Activity = Scan the records for the word "group". Return each line where it is found.
┌──
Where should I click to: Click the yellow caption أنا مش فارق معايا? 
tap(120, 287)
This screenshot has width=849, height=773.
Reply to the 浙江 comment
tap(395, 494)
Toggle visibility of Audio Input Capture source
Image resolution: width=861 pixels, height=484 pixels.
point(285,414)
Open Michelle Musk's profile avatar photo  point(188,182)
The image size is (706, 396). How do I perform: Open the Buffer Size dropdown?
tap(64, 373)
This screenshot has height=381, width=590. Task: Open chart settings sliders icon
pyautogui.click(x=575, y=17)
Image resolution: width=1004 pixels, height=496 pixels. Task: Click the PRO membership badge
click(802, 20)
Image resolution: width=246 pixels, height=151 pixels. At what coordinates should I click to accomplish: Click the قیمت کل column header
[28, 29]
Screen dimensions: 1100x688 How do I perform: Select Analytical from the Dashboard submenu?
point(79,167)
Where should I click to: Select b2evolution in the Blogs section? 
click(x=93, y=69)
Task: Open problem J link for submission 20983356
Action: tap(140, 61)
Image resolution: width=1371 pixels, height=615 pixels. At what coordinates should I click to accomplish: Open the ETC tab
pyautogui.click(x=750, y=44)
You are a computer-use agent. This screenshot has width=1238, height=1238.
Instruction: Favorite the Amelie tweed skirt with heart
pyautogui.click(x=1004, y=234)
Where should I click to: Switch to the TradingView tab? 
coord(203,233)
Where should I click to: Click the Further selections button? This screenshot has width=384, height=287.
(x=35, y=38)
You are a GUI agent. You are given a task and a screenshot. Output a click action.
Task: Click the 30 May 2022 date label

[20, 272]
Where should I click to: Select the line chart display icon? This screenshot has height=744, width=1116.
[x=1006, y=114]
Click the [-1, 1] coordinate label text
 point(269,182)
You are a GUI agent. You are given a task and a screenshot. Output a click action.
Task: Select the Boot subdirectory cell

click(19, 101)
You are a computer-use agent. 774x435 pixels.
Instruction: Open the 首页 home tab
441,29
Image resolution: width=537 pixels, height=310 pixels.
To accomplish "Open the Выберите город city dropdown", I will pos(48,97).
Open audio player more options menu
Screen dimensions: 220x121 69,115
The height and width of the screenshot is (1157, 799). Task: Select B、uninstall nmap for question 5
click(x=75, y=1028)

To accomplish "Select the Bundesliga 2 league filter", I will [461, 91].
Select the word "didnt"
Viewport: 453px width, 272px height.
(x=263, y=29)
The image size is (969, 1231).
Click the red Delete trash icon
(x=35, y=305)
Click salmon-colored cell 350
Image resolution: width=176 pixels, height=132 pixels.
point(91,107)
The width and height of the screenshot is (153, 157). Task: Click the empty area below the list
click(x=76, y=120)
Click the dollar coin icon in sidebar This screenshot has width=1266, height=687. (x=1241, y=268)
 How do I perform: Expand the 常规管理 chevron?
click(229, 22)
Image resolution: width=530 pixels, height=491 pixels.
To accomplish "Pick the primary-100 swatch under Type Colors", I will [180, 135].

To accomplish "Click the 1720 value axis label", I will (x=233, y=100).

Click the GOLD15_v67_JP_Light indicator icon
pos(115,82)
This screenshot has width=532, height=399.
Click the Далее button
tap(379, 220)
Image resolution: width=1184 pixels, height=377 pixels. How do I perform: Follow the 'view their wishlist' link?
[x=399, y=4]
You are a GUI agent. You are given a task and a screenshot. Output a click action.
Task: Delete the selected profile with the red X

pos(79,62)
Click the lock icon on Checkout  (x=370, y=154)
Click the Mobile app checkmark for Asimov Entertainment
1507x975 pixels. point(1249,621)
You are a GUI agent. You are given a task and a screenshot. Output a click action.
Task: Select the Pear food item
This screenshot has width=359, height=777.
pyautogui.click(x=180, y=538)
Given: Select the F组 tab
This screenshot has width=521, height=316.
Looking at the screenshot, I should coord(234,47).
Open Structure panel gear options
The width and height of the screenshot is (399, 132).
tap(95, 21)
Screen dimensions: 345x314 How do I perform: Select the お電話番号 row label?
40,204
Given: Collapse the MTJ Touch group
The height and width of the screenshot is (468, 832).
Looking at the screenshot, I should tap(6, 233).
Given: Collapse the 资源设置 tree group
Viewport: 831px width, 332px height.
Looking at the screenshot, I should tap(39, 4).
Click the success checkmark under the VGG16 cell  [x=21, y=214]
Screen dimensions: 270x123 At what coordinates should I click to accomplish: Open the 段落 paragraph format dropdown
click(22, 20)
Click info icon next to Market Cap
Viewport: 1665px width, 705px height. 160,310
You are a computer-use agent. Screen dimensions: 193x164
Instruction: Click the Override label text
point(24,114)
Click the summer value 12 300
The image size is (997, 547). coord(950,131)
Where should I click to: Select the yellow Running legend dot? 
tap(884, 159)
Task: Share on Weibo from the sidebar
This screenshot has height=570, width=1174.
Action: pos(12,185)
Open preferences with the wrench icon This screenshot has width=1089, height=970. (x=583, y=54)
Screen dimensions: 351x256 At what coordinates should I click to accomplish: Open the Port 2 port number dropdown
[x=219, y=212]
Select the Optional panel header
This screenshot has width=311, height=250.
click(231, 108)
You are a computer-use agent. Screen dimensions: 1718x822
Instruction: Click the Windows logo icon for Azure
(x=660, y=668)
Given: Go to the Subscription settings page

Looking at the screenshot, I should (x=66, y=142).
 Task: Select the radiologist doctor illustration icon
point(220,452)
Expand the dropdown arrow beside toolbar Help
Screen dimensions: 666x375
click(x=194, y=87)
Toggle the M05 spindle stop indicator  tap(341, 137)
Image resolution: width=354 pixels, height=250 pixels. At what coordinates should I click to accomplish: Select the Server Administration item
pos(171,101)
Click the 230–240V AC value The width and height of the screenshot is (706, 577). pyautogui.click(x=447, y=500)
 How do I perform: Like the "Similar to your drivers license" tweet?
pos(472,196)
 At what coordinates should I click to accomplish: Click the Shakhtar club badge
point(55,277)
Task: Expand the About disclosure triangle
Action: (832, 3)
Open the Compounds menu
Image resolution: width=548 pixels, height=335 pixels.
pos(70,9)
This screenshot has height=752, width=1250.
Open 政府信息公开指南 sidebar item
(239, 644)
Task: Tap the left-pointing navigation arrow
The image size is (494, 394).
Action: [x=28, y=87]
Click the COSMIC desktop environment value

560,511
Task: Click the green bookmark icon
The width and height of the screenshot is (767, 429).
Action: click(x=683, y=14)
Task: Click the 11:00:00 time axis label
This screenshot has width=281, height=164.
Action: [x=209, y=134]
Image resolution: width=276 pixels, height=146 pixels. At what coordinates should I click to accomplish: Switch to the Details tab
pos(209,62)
└──
Your response =
Given: Collapse the MTJ Touch group
Given: Collapse the 资源设置 tree group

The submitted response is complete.